尾形乾山は寛文3年(1663)、京都の裕福な呉服商、雁金屋に生まれました。この雁金屋は徳川家や後水尾院(ごみずのおいん)の中宮・東福門院(とうふくもんいん)の御用を務めた豪商で、有力町衆として代々芸術的な活動も行なってきました。また尾形家は本阿弥光悦(ほんあみこうえつ)や樂家とも血縁関係があり、この恵まれた文化的環境が乾山自身の美意識に大きな影響を与えたと言われます。
桃山時代から江戸初期にかけて、さまざまな産地のうつわが京都をにぎわせていましたが、京都でも焼物の生産が始まります。近年そうした京焼の技術的な系譜が明らかになるにつれて、乾山窯もそれまでの押小路焼(おしこうじやき)や仁清といった京焼の伝統を踏まえた窯のひとつだったことが分かりました。

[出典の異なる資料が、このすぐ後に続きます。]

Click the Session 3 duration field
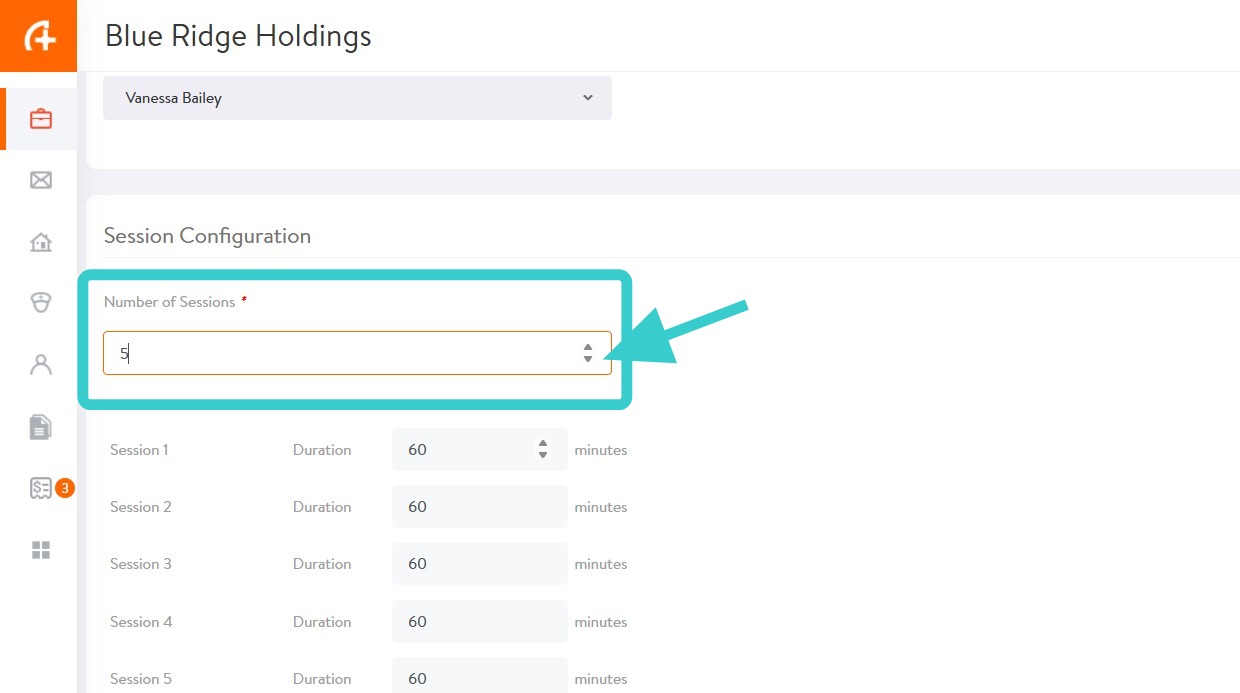Screen dimensions: 1240x693 [479, 564]
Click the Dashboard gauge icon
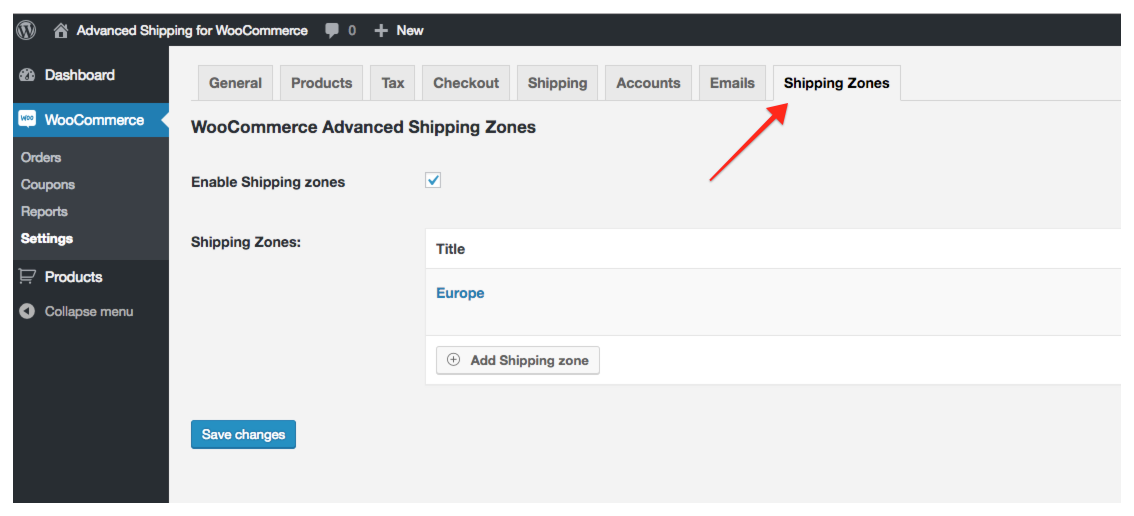The width and height of the screenshot is (1134, 516). pos(27,75)
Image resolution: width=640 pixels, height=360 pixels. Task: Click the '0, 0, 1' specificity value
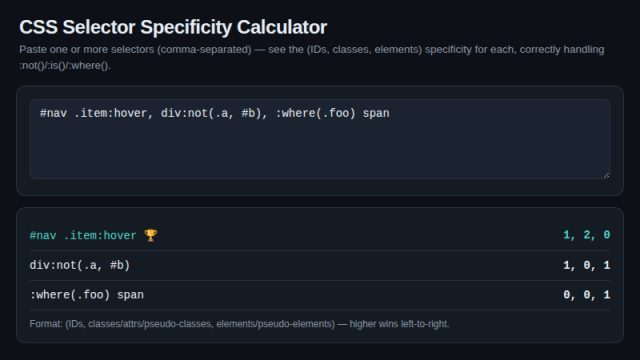587,295
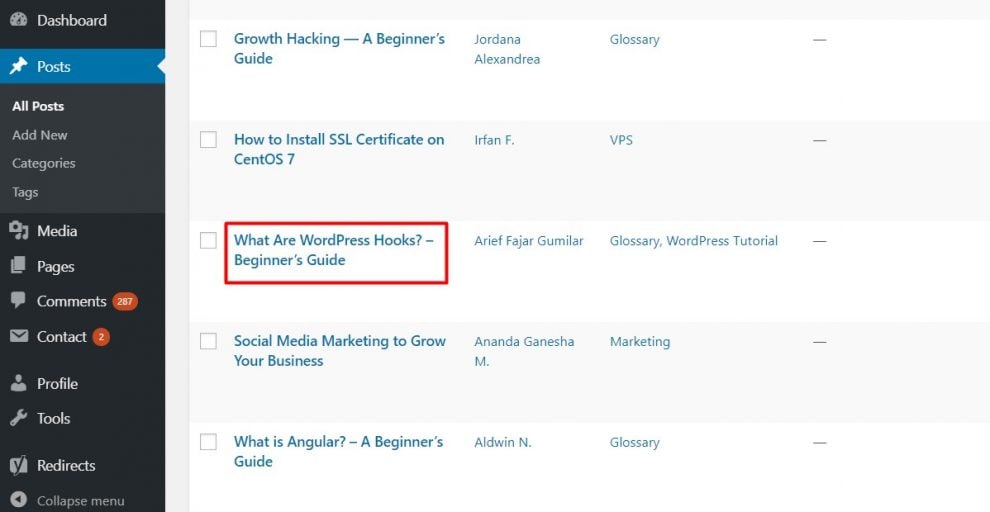Click the Dashboard gauge icon
Viewport: 990px width, 512px height.
click(19, 20)
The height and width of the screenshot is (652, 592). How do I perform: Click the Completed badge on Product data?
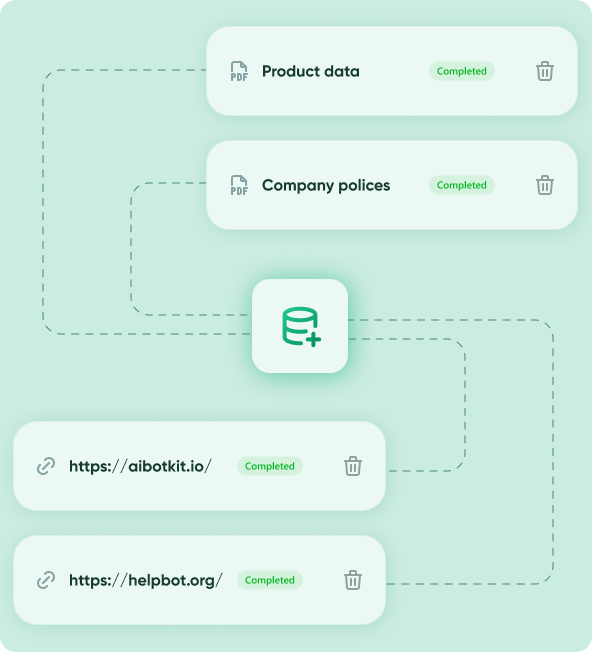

焼物としての「乾山」は、こうした町衆の美意識と京焼の伝統が直に結び付いたところに誕生するのです。この章では、乾山を育んだ17世紀の京都と、京焼の源流についてご紹介します。

第2章
乾山颯爽登場 ― 和・漢ふたつの柱と大平面時代

若くして隠棲の志の強かった乾山は、元禄2年(1689)に仁和寺門前に移り、文人隠士としての生活を始めます。近隣には野々村仁清の御室窯(おむろがま)があり、そこで作陶を学んだようです。そして元禄12年(1699)、京都の北西、鳴滝泉谷に窯を築き、満を持して陶工としての活動を始めます。窯の名前は「乾山」。京都の乾の方角にあることに由来します。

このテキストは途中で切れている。